* [Task item]:
Report each line of the records below that uses the word "price".

[Saved entries]
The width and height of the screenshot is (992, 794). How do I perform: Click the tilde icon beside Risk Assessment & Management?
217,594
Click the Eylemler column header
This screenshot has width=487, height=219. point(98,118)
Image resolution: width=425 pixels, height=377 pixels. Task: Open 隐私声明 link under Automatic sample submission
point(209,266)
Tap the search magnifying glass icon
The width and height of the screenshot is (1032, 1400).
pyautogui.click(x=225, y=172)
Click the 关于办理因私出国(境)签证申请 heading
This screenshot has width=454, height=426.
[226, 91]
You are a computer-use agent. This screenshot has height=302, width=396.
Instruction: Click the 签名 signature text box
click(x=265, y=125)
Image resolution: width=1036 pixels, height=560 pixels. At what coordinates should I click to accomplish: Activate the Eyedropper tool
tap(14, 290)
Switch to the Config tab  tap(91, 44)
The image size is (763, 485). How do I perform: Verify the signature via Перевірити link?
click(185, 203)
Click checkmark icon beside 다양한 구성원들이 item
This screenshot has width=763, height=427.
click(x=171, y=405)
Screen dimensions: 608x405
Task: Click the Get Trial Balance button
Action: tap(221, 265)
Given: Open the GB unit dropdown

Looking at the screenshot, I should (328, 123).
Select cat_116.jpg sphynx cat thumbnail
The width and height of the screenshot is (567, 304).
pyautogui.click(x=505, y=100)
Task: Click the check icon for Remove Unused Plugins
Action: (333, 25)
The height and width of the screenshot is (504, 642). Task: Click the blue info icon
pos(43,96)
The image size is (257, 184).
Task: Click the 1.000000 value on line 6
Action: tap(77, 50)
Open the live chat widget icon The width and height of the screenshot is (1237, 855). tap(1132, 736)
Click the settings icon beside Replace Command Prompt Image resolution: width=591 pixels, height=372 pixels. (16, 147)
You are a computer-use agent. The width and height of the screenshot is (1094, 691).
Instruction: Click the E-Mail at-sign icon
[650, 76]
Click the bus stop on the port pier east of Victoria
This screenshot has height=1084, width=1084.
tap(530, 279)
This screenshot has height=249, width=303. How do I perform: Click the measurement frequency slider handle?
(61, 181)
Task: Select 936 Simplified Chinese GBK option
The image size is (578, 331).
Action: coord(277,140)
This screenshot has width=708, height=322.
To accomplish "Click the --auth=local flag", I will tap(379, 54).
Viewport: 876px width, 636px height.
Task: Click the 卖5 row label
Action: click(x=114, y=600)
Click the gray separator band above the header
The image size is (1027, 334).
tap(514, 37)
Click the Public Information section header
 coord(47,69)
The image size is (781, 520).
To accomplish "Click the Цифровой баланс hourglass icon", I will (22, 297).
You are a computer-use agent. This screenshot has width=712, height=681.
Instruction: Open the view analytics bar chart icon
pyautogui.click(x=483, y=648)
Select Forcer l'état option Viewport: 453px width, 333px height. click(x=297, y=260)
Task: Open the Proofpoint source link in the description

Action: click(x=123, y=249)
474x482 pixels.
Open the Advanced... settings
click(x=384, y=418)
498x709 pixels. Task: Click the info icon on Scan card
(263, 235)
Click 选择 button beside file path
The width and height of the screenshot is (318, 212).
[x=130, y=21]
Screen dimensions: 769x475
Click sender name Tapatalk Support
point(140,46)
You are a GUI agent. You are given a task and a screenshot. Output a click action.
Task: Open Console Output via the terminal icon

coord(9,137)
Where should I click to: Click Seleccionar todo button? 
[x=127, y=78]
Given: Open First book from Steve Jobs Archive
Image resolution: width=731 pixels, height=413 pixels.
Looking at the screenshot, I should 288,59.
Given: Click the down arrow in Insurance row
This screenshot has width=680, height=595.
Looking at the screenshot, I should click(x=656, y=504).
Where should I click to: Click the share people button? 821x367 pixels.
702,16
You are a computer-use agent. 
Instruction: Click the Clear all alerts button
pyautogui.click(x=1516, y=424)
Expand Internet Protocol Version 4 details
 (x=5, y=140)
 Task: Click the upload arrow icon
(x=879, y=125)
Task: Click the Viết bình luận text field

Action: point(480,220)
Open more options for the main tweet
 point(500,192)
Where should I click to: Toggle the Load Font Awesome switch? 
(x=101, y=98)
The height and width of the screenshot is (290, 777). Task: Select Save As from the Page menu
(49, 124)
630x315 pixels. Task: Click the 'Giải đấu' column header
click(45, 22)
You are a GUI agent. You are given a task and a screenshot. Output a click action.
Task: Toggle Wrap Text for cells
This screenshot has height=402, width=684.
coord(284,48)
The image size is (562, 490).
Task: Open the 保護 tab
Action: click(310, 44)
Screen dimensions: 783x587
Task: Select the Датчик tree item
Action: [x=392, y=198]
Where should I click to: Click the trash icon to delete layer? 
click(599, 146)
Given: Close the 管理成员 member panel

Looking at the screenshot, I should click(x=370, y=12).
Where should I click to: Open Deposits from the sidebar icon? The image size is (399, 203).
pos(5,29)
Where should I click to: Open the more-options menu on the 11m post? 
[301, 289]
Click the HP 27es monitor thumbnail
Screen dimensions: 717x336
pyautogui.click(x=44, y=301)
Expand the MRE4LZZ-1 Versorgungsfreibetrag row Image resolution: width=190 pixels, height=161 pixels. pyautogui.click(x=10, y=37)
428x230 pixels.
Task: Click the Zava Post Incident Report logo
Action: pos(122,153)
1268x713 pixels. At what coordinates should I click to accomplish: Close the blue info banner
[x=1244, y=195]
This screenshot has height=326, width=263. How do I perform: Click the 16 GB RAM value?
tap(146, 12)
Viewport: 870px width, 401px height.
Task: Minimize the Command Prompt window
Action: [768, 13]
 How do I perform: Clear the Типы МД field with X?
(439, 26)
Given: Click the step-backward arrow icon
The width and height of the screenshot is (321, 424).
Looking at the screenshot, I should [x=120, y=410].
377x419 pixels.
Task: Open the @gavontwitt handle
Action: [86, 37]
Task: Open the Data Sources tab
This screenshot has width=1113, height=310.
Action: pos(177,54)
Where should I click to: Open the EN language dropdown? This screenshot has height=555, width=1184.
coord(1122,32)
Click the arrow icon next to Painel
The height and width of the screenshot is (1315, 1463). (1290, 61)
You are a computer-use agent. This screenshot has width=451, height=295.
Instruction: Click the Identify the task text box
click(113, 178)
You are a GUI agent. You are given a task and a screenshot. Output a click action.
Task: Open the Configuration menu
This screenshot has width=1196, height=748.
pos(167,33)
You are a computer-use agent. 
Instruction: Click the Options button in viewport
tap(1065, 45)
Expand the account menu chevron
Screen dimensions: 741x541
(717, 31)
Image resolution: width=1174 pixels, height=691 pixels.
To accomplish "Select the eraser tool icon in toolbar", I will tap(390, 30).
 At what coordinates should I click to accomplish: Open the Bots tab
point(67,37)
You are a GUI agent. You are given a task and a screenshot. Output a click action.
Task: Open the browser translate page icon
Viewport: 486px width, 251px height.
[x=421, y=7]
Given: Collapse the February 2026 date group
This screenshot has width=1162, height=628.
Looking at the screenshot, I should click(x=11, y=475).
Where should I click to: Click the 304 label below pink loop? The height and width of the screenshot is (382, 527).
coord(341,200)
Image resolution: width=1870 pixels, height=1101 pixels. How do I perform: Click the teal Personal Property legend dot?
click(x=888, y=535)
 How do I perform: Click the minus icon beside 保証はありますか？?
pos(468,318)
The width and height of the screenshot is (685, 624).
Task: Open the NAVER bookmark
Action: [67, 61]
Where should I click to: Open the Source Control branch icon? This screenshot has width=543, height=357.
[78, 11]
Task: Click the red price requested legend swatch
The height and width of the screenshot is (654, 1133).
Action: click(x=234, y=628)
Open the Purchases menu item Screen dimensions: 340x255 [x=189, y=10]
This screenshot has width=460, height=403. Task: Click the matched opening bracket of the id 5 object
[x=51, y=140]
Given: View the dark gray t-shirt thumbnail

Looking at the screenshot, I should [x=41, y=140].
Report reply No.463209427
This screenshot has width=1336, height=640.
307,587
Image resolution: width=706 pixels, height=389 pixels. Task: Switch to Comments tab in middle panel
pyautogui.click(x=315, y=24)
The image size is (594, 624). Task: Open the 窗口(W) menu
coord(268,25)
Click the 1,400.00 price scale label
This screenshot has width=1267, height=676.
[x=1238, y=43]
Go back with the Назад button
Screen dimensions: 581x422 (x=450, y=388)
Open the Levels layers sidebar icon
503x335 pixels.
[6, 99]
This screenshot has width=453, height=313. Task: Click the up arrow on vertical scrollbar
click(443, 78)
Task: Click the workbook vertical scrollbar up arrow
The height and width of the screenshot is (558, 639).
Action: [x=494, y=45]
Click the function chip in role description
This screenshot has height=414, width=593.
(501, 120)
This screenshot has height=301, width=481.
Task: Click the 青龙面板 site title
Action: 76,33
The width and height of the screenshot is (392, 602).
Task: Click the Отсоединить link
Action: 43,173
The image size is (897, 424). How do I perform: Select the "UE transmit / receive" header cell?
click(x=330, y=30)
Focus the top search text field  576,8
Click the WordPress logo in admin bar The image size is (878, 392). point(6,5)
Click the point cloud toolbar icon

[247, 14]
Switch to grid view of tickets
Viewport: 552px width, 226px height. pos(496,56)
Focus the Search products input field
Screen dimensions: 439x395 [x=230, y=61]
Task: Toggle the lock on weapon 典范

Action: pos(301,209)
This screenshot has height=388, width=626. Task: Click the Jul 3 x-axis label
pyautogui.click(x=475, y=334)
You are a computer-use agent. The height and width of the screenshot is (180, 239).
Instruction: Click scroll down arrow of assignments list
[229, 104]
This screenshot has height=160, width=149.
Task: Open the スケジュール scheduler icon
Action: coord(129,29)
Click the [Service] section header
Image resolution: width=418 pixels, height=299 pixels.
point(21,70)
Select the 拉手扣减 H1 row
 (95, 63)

* [Output of the exercise]:
Task: Click the red price requested legend swatch
Click the 1,400.00 price scale label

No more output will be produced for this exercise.